▸ **WORK TO COMPLETE**
For this exercise, repeat each entry exactly as written.
--- RECORDS SHOWN Enclosed Below ---
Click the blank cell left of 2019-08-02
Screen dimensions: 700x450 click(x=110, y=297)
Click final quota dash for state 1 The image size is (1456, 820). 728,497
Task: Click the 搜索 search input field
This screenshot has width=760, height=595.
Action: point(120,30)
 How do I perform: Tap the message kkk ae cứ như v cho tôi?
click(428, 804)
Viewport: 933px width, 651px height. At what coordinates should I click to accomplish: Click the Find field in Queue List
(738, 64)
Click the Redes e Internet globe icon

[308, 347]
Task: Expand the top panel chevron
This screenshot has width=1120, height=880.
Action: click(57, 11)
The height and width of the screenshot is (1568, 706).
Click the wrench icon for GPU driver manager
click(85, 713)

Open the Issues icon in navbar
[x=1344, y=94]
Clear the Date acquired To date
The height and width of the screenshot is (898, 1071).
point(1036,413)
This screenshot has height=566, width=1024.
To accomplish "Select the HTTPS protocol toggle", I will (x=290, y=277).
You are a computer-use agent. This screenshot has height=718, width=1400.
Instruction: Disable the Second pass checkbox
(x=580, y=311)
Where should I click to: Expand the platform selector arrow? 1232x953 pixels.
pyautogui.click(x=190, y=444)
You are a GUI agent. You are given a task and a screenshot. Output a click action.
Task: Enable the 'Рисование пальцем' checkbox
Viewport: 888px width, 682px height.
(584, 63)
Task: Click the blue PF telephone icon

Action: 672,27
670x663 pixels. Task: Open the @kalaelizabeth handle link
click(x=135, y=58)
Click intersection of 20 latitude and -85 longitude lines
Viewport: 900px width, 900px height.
--- End of Enclosed RECORDS SHOWN ---
▸ **RESPONSE TO THIS EXERCISE**
Click the blank cell left of 2019-08-02
Screen dimensions: 700x450 click(x=110, y=297)
Click final quota dash for state 1 The image size is (1456, 820). 728,497
Task: Click the 搜索 search input field
This screenshot has width=760, height=595.
Action: point(120,30)
 How do I perform: Tap the message kkk ae cứ như v cho tôi?
click(428, 804)
Viewport: 933px width, 651px height. At what coordinates should I click to accomplish: Click the Find field in Queue List
(738, 64)
Click the Redes e Internet globe icon

[308, 347]
Task: Expand the top panel chevron
This screenshot has width=1120, height=880.
Action: click(57, 11)
The height and width of the screenshot is (1568, 706).
Click the wrench icon for GPU driver manager
click(85, 713)

Open the Issues icon in navbar
[x=1344, y=94]
Clear the Date acquired To date
The height and width of the screenshot is (898, 1071).
point(1036,413)
This screenshot has height=566, width=1024.
To accomplish "Select the HTTPS protocol toggle", I will (x=290, y=277).
You are a computer-use agent. This screenshot has height=718, width=1400.
Instruction: Disable the Second pass checkbox
(x=580, y=311)
Where should I click to: Expand the platform selector arrow? 1232x953 pixels.
pyautogui.click(x=190, y=444)
You are a GUI agent. You are given a task and a screenshot. Output a click action.
Task: Enable the 'Рисование пальцем' checkbox
Viewport: 888px width, 682px height.
(584, 63)
Task: Click the blue PF telephone icon

Action: 672,27
670x663 pixels. Task: Open the @kalaelizabeth handle link
click(x=135, y=58)
Click intersection of 20 latitude and -85 longitude lines
Viewport: 900px width, 900px height.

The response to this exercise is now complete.